Each line below with the string "North" should be copied.

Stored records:
§
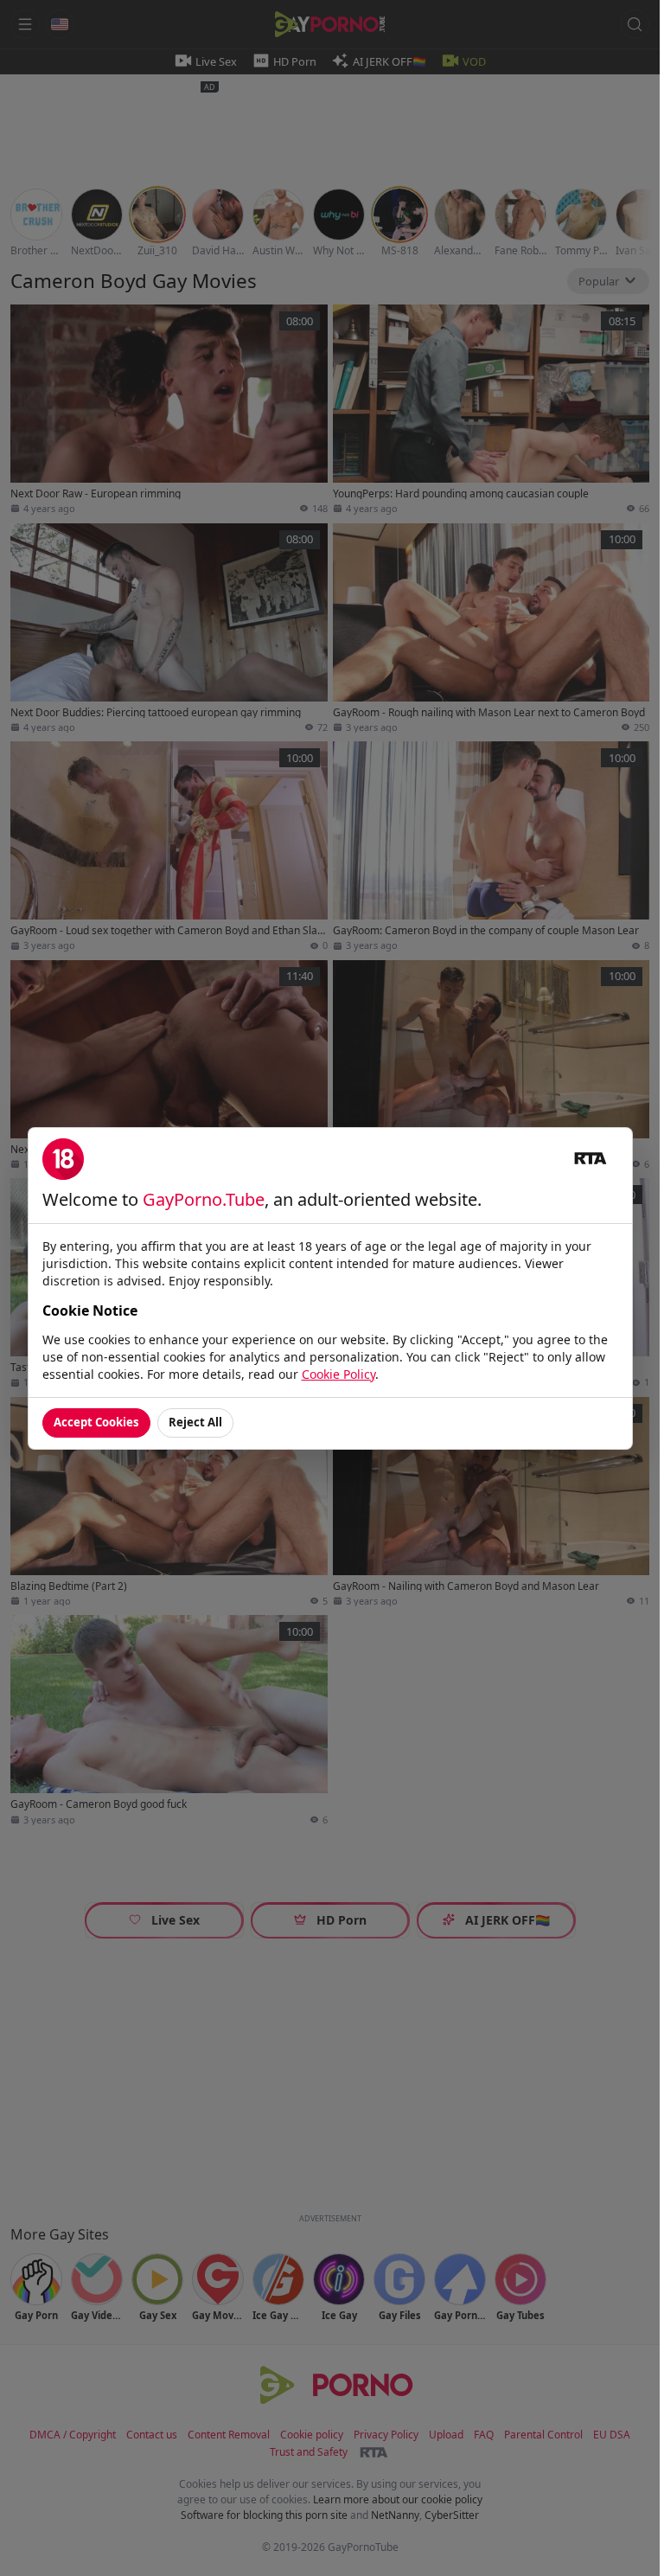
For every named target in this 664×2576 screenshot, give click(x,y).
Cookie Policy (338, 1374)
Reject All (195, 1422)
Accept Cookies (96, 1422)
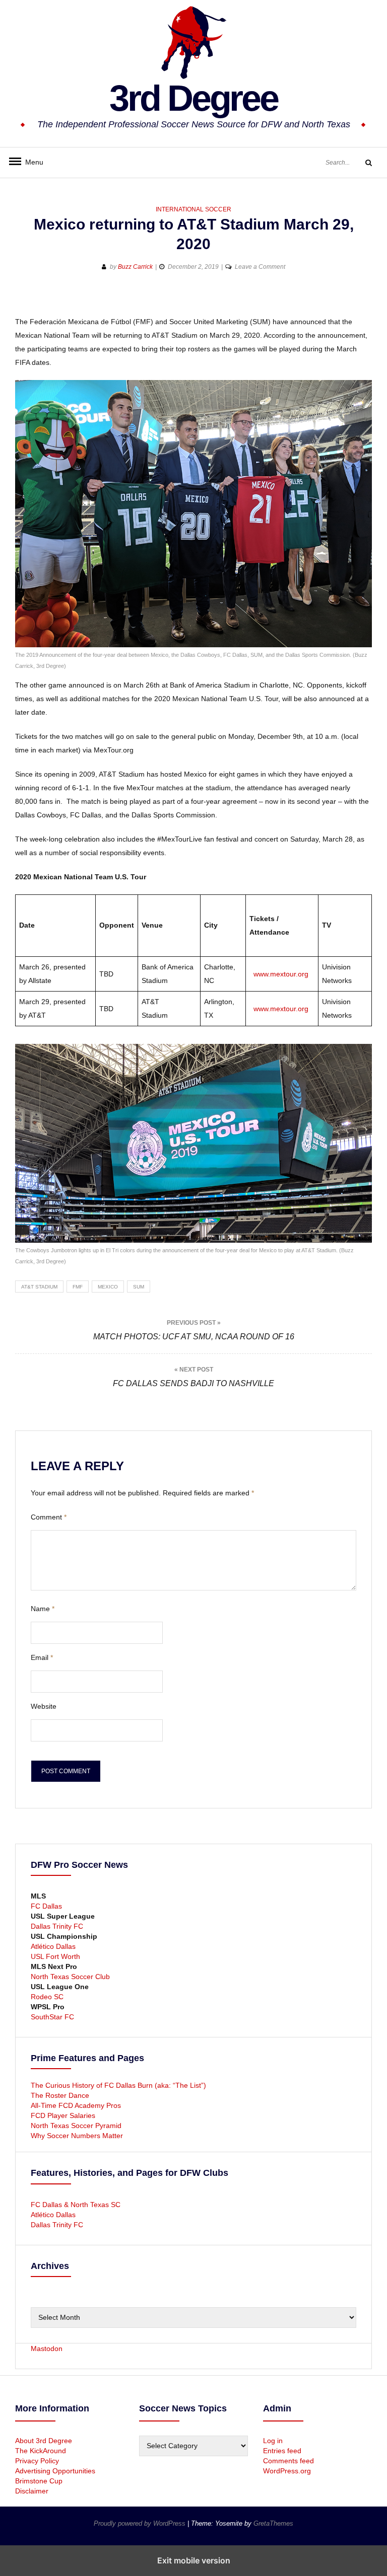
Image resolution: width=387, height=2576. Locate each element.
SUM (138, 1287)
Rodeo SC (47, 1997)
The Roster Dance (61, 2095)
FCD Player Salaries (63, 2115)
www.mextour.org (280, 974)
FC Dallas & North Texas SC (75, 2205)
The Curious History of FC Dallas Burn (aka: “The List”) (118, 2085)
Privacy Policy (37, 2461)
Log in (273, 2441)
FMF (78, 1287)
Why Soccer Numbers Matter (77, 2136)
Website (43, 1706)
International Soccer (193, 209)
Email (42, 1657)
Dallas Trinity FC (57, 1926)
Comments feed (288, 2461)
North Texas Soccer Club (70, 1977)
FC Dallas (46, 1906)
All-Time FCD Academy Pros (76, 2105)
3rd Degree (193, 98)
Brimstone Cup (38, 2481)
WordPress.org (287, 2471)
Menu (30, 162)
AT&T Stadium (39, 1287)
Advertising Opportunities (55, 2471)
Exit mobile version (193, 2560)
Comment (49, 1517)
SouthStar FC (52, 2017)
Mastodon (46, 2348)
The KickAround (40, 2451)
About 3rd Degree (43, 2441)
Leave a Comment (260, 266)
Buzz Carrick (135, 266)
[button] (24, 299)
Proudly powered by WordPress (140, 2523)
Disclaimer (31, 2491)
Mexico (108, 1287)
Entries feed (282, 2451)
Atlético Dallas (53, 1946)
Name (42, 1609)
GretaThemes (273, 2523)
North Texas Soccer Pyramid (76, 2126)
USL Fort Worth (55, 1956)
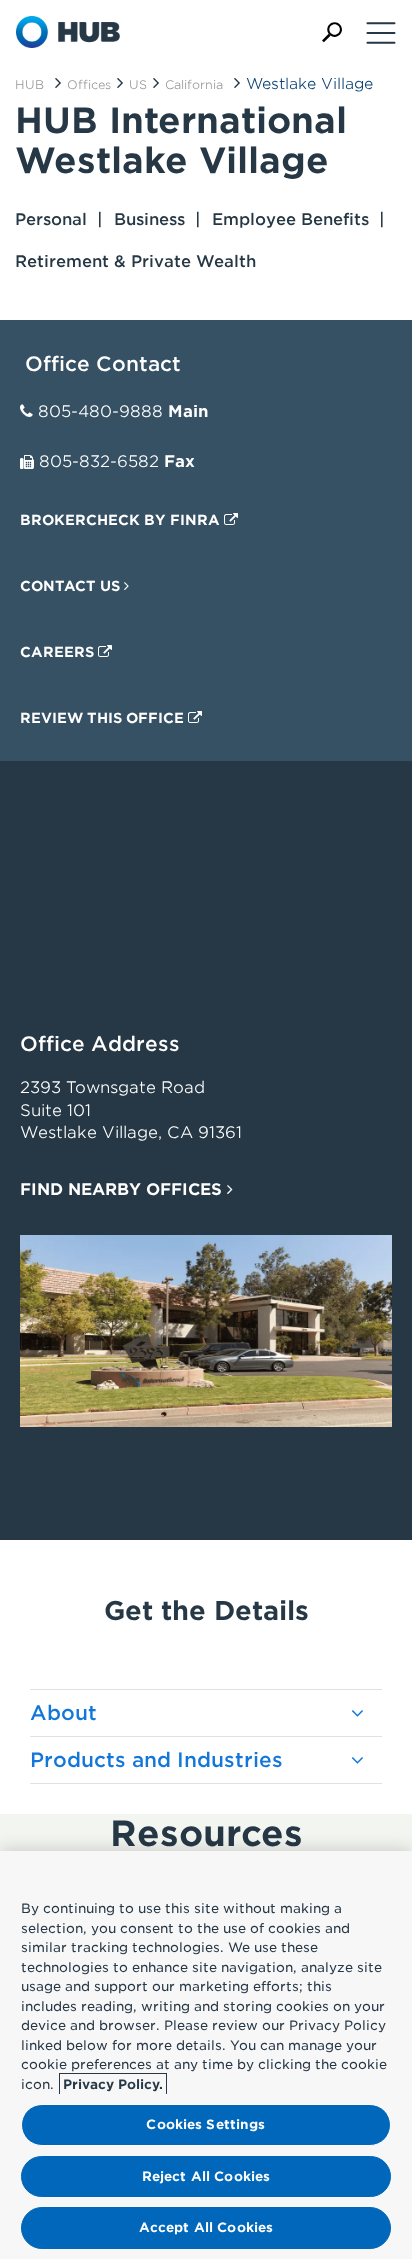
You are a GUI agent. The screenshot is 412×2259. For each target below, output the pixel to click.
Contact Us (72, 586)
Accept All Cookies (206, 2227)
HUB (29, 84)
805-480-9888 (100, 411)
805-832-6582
§
Exercise response:
FC Dallas & North Texas SC (75, 2205)
North Texas Soccer Club (70, 1977)
North Texas Soccer Pyramid (76, 2126)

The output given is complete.